Data entries
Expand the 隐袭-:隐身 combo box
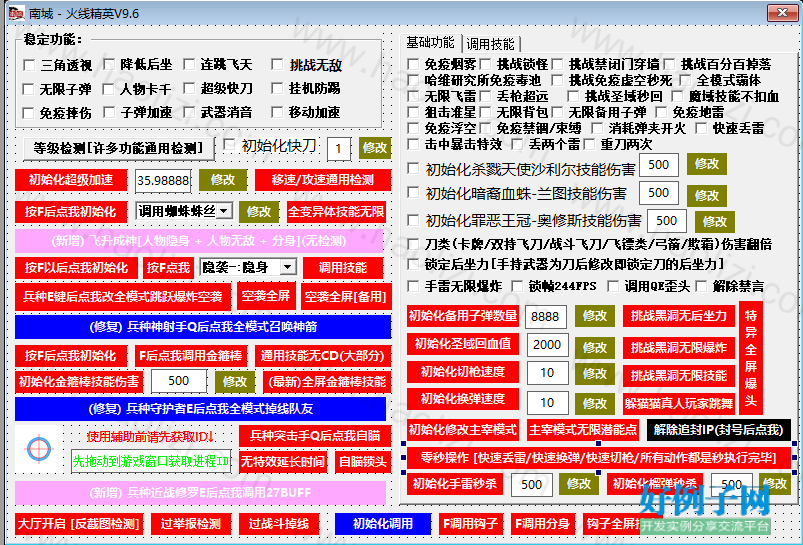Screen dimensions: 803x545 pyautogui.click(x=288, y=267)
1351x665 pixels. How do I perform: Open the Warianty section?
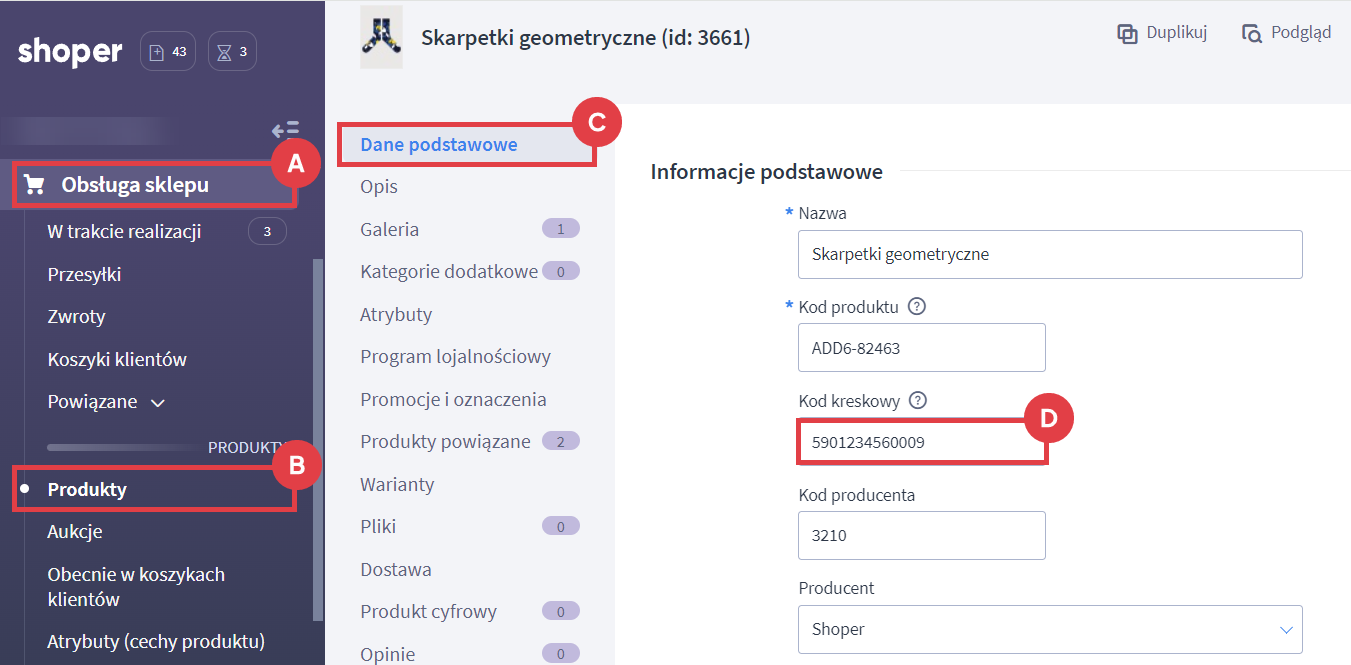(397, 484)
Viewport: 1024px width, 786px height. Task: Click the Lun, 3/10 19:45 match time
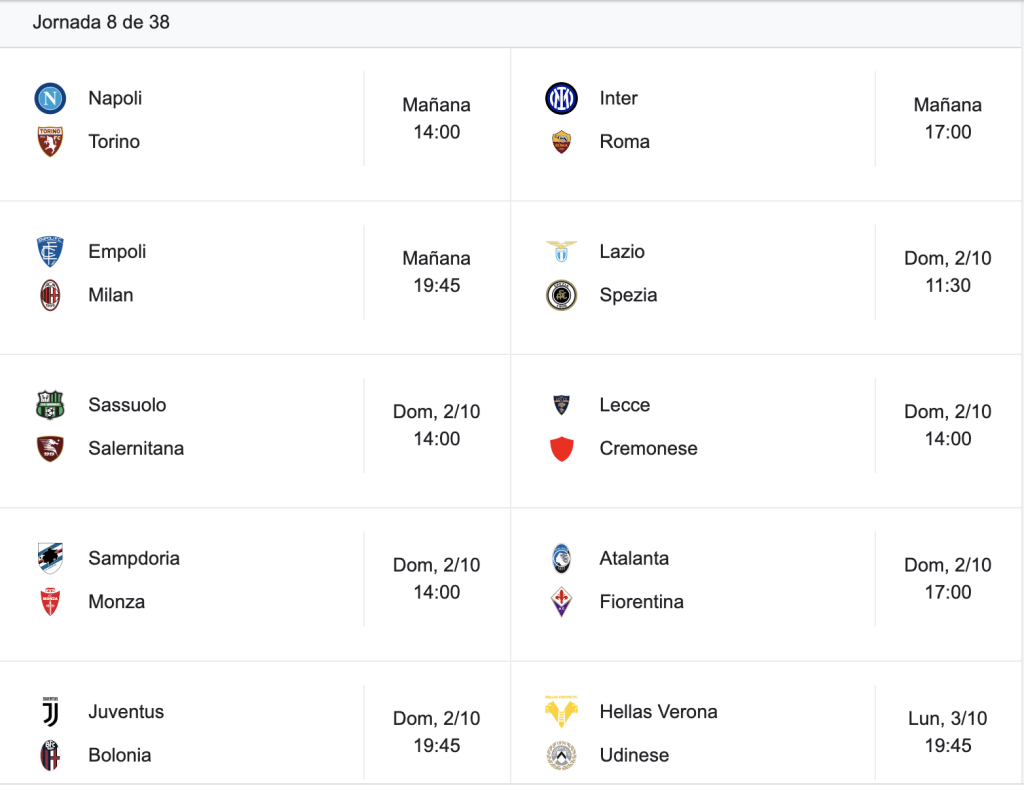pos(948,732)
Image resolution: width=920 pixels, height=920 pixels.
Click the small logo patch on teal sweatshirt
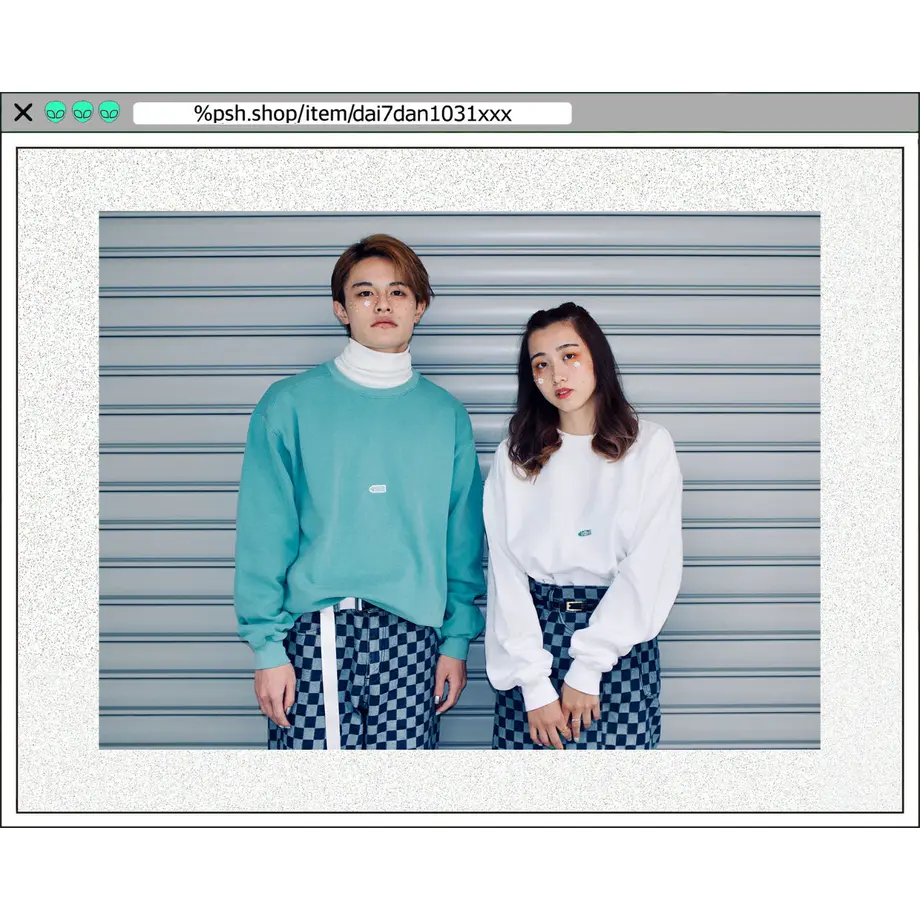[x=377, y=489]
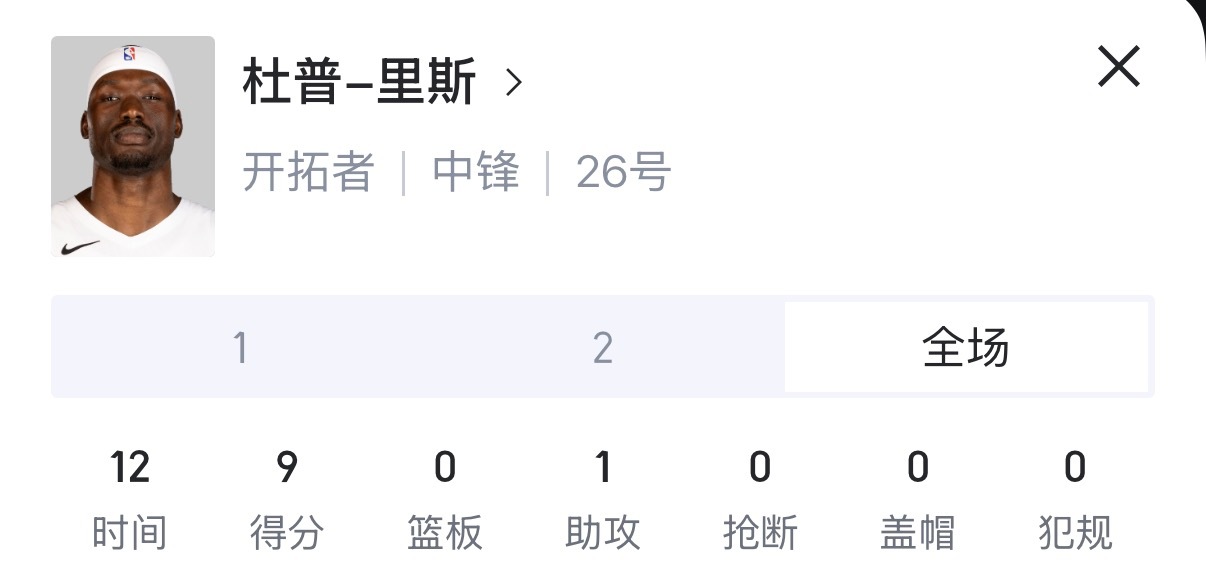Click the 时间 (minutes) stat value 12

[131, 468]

● **Exercise prompt**
Beginning with the line that contains "Image resolution: width=920" and ending with the last line of the data, restate each line word for word. Exclude the pictures.

● **Solution**
Image resolution: width=920 pixels, height=920 pixels.
Click the small logo patch on teal sweatshirt
[x=377, y=489]
Click the 时间 (minutes) stat value 12

[131, 468]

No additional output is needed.